Ela havia se cuidado muito bem nos últimos seis meses, comendo direito e descansando bastante, então o parto não foi difícil. Ela optou por um parto natural.

Diferente das histórias assustadoras que lera na internet, Sierra quase não sentiu dor. Quando percebeu, o bebê já tinha chegado.

"E aí? É menino ou menina?" ela perguntou. Ela e Jonathan nunca quiseram saber o sexo antes — queriam uma surpresa.

"É um menino," disse Susie sorrindo. "Uma gracinha, igualzinho ao Jonathan quando era pequeno."

Hoje em dia, ela já conseguia falar da infância de Jonathan com leveza, sem medo de deixá-lo desconfortável.

Ao ouvir que era um menino, Sierra olhou para Jonathan.
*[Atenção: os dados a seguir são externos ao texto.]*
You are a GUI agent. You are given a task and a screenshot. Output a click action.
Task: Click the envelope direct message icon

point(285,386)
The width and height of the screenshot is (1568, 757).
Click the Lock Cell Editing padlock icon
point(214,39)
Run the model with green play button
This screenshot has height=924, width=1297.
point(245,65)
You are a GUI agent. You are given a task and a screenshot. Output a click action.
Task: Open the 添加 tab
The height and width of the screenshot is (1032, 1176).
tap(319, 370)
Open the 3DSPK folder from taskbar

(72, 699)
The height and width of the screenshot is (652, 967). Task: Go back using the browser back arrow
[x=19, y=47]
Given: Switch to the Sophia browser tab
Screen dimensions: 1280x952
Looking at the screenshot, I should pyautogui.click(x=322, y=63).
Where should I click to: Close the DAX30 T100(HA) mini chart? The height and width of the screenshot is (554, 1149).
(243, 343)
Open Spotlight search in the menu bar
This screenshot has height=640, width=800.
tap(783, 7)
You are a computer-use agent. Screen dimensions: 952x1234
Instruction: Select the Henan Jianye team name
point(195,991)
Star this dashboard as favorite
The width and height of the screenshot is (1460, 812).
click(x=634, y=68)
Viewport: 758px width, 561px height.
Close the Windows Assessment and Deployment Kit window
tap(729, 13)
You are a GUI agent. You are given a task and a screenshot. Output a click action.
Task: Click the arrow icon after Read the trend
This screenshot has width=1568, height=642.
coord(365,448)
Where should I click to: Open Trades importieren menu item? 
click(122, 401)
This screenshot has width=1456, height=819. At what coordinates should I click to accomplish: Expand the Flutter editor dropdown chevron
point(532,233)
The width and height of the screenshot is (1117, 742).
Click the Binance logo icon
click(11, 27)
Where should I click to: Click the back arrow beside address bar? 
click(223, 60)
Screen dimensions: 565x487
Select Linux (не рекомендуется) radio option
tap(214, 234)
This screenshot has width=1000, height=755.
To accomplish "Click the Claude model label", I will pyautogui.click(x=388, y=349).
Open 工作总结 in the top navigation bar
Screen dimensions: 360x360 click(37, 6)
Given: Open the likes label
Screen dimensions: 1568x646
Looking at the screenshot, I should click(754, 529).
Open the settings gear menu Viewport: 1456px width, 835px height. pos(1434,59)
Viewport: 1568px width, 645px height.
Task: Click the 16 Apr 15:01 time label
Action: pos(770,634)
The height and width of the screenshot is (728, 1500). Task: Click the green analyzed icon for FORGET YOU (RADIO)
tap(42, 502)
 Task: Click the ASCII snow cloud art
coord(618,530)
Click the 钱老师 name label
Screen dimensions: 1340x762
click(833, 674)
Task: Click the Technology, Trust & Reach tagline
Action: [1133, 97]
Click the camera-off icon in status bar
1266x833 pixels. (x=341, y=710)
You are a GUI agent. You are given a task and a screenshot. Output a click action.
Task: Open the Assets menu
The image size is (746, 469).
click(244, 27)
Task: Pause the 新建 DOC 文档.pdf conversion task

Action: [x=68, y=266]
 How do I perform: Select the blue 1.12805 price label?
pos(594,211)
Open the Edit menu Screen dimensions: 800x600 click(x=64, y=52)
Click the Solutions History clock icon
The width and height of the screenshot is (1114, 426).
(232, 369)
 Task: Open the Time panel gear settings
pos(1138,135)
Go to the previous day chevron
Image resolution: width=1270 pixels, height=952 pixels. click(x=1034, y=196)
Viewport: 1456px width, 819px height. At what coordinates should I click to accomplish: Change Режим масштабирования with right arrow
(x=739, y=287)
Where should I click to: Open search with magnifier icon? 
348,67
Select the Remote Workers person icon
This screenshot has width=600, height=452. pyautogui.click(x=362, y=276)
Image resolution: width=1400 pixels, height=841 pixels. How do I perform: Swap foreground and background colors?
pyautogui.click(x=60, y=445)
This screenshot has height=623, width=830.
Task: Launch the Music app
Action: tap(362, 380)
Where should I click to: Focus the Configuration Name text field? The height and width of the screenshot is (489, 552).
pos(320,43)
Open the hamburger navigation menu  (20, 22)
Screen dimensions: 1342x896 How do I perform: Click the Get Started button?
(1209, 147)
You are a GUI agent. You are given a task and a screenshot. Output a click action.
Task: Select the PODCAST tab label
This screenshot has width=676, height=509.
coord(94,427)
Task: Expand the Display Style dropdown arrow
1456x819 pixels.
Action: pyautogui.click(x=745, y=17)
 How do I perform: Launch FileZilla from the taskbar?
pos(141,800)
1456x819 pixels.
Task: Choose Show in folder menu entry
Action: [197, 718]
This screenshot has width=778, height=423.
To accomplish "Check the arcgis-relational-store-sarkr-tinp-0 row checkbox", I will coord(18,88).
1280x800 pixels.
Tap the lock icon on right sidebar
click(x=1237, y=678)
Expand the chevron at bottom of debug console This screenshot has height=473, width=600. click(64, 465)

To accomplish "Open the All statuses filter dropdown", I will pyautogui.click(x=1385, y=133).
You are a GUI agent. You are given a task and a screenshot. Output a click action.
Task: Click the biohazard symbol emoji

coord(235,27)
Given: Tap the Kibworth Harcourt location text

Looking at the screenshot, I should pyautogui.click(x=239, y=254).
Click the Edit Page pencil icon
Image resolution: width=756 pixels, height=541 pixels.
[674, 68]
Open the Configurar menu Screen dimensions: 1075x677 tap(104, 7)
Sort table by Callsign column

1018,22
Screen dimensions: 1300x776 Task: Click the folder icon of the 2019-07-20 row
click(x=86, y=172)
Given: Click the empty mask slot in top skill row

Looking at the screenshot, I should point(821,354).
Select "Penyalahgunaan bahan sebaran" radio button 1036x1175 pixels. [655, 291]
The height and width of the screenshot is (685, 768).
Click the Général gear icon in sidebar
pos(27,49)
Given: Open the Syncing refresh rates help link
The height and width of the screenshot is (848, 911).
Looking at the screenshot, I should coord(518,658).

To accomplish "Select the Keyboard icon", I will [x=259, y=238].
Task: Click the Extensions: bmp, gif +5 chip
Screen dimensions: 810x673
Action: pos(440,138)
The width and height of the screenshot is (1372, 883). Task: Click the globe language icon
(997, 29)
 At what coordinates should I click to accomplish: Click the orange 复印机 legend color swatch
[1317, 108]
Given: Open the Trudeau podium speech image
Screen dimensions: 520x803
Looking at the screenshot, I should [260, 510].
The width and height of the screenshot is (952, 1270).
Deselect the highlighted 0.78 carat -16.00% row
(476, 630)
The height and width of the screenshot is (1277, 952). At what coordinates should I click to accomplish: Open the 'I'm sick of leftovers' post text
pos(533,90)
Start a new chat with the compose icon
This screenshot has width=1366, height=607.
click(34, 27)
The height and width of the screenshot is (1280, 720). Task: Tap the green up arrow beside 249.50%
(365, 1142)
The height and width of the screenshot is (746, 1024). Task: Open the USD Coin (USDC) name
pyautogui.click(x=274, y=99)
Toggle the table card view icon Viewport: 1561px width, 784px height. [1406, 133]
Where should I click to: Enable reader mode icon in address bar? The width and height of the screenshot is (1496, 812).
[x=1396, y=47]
Ela sabia que ele queria uma filha. E, de fato, Jonathan não demonstrou muita empolgação — só preocupação. Mesmo que Sierra não tivesse sofrido, ele quase morreu de nervoso, desejando poder trocar de lugar com ela. Sierra não resistiu e revirou os olhos para ele.

Como foi um parto natural, Sierra conseguiu sair da cama ainda naquela noite. Jonathan insistiu para que ela descansasse, mas o médico recomendou um pouco de caminhada.

Três dias depois, Sierra já estava animada de novo, como se nada tivesse acontecido.

A notícia se espalhou rápido. Mateo e os outros vieram visitar.

"Então esse é meu sobrinho?" Mateo disse, admirado ao olhar para o rostinho do bebê, tão parecido com o de Jonathan, mas com a doçura de Sierra. Era o tipo de rosto que fazia qualquer um sorrir, não importava quanto tempo olhasse.

Sem resistir, Mateo cutucou a bochecha do bebê. O pequeno, incomodado no meio do cochilo, apertou os olhinhos e começou a chorar.

Mateo ficou paralisado, a culpa estampada no rosto — só para encontrar o olhar fulminante de Jonathan sobre ele. Rapidamente, ele tirou o presente que havia preparado.

"Não chora, não chora. Olha o que o tio trouxe pra você."

Era um cachorro robótico de última geração — único no mundo, feito à mão pelo próprio Mateo. Tinha inteligência artificial e até um programa para acalmar bebês. Assim que o pequeno chorou, o robô começou a cantarolar baixinho, embalando-o.

E funcionou: o choro foi diminuindo. O bebê virou a cabecinha, curioso com o som.

Aliviado, Mateo soltou o ar. Se a criança continuasse chorando, duvidava que Jonathan o deixaria sair vivo dali. Sierra riu — era um presente super tecnológico para um recém-nascido.

Mas não foi só Mateo. Draven trouxe um modelo de foguete, quase idêntico ao real, só que em miniatura, capaz de simular lançamentos. Não era brinquedo — era uma verdadeira obra de engenharia.